--- Exercise description ---
Could you return the passage of the Stratford fire department outbreak report from "Five members of" up to and including "isolating at home.", word for word?

--- Selected passage ---
————

Five members of the Stratford Fire Department have tested positive for COVID-19, the city said in a news release on Wednesday, prompting the declaration of an outbreak.

The city said it is working with Huron Perth Public Health and the fire department to manage the outbreak, and said the infected people are isolating at home.

“Our thoughts are with our employees at this time, and we wish them a speedy recovery,” said Chief Administrative Officer Joan Thomson in a statement.

“We also want to assure the community that public safety is our top priority, and it will not be affected by the reduced staffing at the fire department. Service levels will be maintained.”

The public health unit has reported a total of 781 cases across Huron and Perth counties since the pandemic began. Of those, 100 are active, with 659 people who have recovered and 22 people who have died.

“COVID-19 is still in our community, so we need to remain vigilant,” said Mayor Dan Mathieson in the news release. “Let’s continue to follow the advice of our health professionals, and do everything we can to help reduce the spread of this virus.”

In a statement to CTV News Kitchener, Mathieson added "the city takes the health and safety of our staff very seriously."

————

--- Data block ---
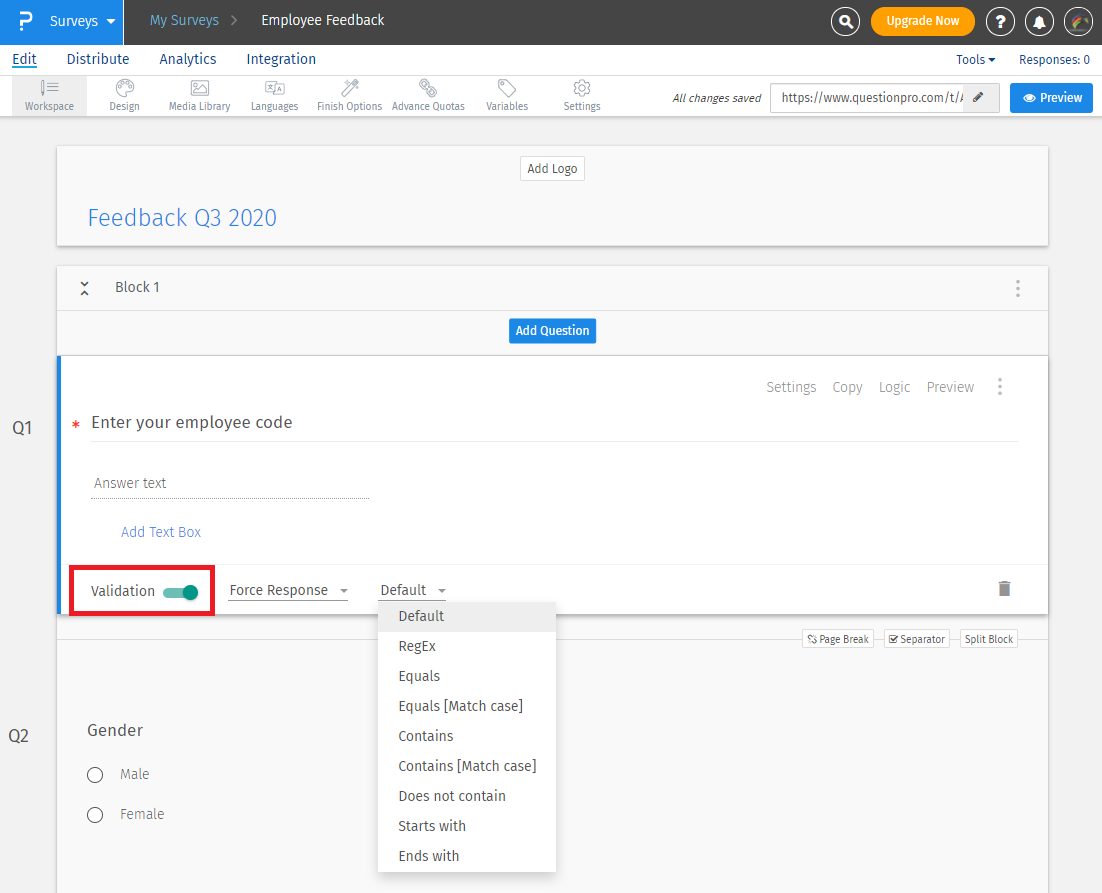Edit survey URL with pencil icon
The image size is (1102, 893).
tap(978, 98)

————

--- Response for this exercise ---
Five members of the Stratford Fire Department have tested positive for COVID-19, the city said in a news release on Wednesday, prompting the declaration of an outbreak.

The city said it is working with Huron Perth Public Health and the fire department to manage the outbreak, and said the infected people are isolating at home.